Required work:
a: In the text below on graph-based multi-frame depth fusion, how long does the method take to process each frame?
b: Continue the text below on graph-based multi-frame depth fusion, picking up after its last sentence.

─── Extract provided

Each component contributes clearly: unrolled GLR preserves detail; graph structure fusion outperforms feature fusion and resolves spatial blurring; the attention mechanism ensures accurate inter-frame correspondence.

Key Findings¶

Graph structure fusion > Feature fusion: Graph fusion outperforms feature fusion on all metrics; qualitative results also show sharper edges and less blurring.
Strong cross-dataset generalization: A model trained on synthetic DVToF data applies directly to real Kinect v2 data, still producing accurate and smooth depth maps, while the purely data-driven MTDNet fails completely.
Robustness to inter-frame stride: Even at large temporal strides of Δt=8, multi-frame processing outperforms single-frame processing, validating the temporal self-similarity of graph structures.

Highlights & Insights¶

The insight that "graph structure is motion-invariant" is particularly elegant — shifting focus from pixel values to topological relationships fundamentally resolves the spatial blurring problem in multi-frame depth fusion.
Combining the ToF physical imaging model (noise distribution) with graph signal processing priors via algorithm unrolling yields a network that is both high-performing and interpretable.
The computational efficiency is moderate (0.027s/frame), far superior to traditional WMF (24.3s/frame), making the method practically deployable.

Limitations & Future Work¶

Only the previous frame is considered as the reference frame; information from earlier frames is not fully exploited.

──────
─── Data section

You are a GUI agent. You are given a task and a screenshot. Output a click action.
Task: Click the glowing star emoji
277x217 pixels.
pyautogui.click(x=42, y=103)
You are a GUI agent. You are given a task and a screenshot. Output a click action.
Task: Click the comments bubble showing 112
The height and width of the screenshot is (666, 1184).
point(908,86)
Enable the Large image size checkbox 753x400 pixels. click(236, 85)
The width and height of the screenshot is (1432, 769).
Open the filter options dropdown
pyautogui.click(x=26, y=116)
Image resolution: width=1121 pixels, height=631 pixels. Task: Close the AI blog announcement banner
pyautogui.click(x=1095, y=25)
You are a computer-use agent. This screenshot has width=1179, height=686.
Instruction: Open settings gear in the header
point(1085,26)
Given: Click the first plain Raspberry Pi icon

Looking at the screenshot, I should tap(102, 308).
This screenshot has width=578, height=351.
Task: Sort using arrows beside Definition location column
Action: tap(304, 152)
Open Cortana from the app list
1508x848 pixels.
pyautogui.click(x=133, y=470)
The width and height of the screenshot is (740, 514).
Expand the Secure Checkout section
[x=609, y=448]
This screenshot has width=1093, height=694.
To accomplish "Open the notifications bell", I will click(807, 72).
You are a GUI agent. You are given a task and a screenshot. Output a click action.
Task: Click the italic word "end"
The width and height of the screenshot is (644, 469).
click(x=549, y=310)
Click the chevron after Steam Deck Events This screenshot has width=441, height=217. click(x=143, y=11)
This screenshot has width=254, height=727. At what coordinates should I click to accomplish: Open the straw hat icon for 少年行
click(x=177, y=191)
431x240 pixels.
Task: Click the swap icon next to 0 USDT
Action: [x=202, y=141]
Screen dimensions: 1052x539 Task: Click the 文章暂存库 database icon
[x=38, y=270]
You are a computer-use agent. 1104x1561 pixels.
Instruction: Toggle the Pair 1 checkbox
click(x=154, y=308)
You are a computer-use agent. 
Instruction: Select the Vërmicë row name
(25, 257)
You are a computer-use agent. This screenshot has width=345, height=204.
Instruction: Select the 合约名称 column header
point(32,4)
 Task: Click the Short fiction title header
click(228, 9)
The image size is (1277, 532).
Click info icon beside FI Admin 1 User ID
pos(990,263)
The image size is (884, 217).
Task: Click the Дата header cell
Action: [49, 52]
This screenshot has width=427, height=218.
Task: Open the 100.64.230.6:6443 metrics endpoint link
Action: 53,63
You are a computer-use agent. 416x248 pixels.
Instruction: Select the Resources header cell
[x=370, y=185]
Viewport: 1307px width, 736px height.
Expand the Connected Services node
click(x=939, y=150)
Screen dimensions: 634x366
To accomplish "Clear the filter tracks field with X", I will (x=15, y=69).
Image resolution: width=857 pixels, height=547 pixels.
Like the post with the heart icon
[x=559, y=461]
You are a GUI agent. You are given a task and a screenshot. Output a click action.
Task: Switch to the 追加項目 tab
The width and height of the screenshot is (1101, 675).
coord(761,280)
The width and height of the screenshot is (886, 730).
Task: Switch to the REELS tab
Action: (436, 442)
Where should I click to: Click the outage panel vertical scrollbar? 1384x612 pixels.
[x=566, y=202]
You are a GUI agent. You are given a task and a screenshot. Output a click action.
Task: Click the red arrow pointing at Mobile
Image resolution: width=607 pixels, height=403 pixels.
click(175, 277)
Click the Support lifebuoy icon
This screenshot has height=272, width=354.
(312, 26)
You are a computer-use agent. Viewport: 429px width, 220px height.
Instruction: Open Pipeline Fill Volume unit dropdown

──────

Set of answers:
a: 0.027 seconds per frame.

b:
The neighborhood size for inter-frame graphs is fixed at q=7, which may not be suitable for all motion magnitudes.
Quantitative evaluation is conducted only on synthetic data; real-data evaluation remains qualitative only.

Relationship to GLRUN: The proposed method inherits its algorithm unrolling framework but extends it from single-frame to multi-frame processing and introduces the core graph fusion mechanism.
Implications for other video denoising tasks: The observation of motion-invariant graph structure may generalize to other sensor modalities (e.g., event cameras, radar).
The interpretability of graph spectral filtering provides theoretical grounding for understanding network behavior.

Rating¶

Novelty: ⭐⭐⭐⭐⭐ (The core insight of motion-invariant graph fusion is highly elegant)
Experimental Thoroughness: ⭐⭐⭐⭐ (Synthetic + real data, with thorough ablation)
Writing Quality: ⭐⭐⭐⭐⭐ (Rigorous mathematical derivations, clear figures)
Value: ⭐⭐⭐⭐ (Solid contribution to the ToF depth imaging and graph signal processing communities)